Presenti al fianco delle tute blu molte della realtà del movimento 15 Ottobre in marcia sabato scorso verso San Giovanni, seppure migliaia di attivisti non l’abbiano poi raggiunta.
Pronti a esserci gli antagonisti più accesi di alcuni Centri Sociali romani, che già da due giorni hanno esposto le proprie buone intenzioni in una lettera aperta alla Fiom. In essa rigettano “le accuse del Ministro Maroni” e rovesciano “la dinamica dello Stato d'eccezione, difendendo la libertà di dissenso e di manifestazione”. Dicono “Noi parteciperemo a tutte le manifestazioni che vengono vietate o che stanno subendo restrizioni e repressione.

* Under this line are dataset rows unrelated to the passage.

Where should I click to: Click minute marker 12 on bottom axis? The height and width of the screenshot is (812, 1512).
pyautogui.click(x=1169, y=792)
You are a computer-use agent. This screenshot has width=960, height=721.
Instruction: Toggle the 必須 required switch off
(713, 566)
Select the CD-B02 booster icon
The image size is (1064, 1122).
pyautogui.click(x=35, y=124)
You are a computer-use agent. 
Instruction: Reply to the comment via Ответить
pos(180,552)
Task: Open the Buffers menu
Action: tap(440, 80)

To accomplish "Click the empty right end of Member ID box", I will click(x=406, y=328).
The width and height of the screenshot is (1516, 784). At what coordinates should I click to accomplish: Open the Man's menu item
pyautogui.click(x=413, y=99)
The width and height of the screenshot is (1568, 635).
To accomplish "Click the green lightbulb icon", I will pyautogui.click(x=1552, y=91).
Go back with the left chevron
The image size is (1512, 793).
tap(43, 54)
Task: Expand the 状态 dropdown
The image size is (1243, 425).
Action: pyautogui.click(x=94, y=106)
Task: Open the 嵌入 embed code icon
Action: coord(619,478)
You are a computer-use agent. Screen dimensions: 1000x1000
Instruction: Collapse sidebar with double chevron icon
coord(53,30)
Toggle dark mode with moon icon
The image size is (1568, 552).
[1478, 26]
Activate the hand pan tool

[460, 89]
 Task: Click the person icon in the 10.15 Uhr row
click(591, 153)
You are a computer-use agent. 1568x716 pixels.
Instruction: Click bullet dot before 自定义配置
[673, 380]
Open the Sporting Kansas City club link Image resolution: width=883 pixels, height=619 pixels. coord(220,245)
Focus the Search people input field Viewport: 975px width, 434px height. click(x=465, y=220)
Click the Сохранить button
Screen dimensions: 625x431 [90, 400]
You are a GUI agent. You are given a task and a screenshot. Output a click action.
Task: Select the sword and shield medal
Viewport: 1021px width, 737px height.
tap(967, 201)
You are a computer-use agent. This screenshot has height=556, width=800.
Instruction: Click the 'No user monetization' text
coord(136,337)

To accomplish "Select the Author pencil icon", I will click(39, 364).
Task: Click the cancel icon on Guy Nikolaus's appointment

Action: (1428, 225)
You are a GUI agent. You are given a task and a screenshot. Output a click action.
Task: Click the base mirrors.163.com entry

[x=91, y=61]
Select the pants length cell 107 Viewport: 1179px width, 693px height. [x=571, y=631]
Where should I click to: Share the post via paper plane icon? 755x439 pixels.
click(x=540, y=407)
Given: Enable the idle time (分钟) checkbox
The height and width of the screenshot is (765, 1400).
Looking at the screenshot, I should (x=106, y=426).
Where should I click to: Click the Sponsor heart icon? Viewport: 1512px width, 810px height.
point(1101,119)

A cominciare da quelle della Fiom e dei No Tav. E lo faremo a viso aperto”.
E’ quanto impone il sindacato. Sentite Calitri “I lavoratori sono gente seria. Le nostre manifestazioni sono sempre aperte. Accettiamo chi vuole partecipare ma rispetta le nostre piattaforme e i nostri princìpi. Non tolleriamo chi viene con altre intenzioni e di conseguenza ci tuteliamo”. Un consiglio che sa di avvertimento.